What you should do:
Rewrite the part of the items that opens with the line containing "Click the Personal details ID icon" and runs through the end of the items, changing "icon" to "button" and leaving everything else as it stands. Give back only those lines, without the pictures.

Provided entries:
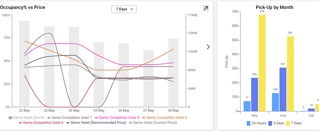Hide the Demo Competitor hotel 6 series
This screenshot has width=319, height=131.
[x=41, y=123]
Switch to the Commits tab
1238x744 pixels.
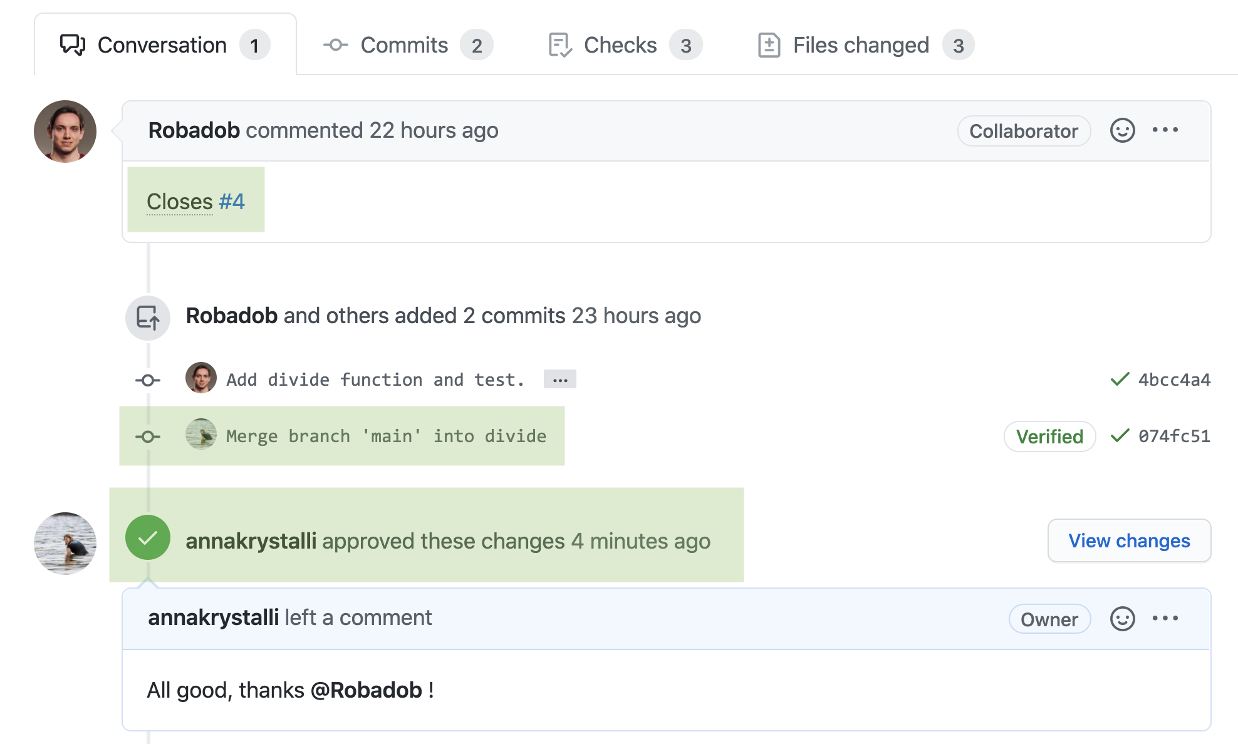[408, 45]
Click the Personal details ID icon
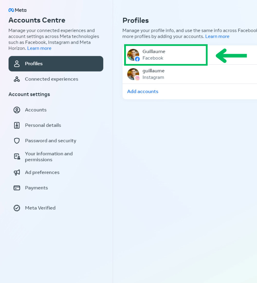 (x=17, y=126)
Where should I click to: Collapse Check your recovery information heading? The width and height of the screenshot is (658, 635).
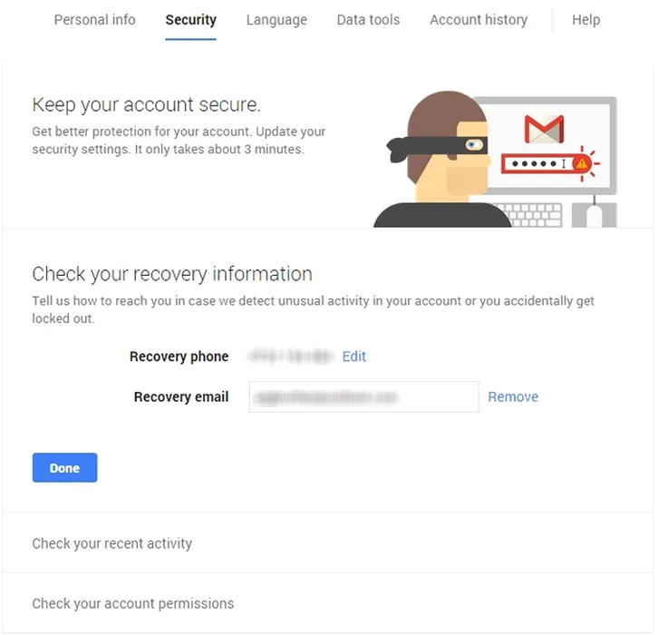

Response:
Click the Personal details ID button
 (x=17, y=126)
Where should I click to: Collapse Check your recovery information heading? The width and height of the screenshot is (658, 635).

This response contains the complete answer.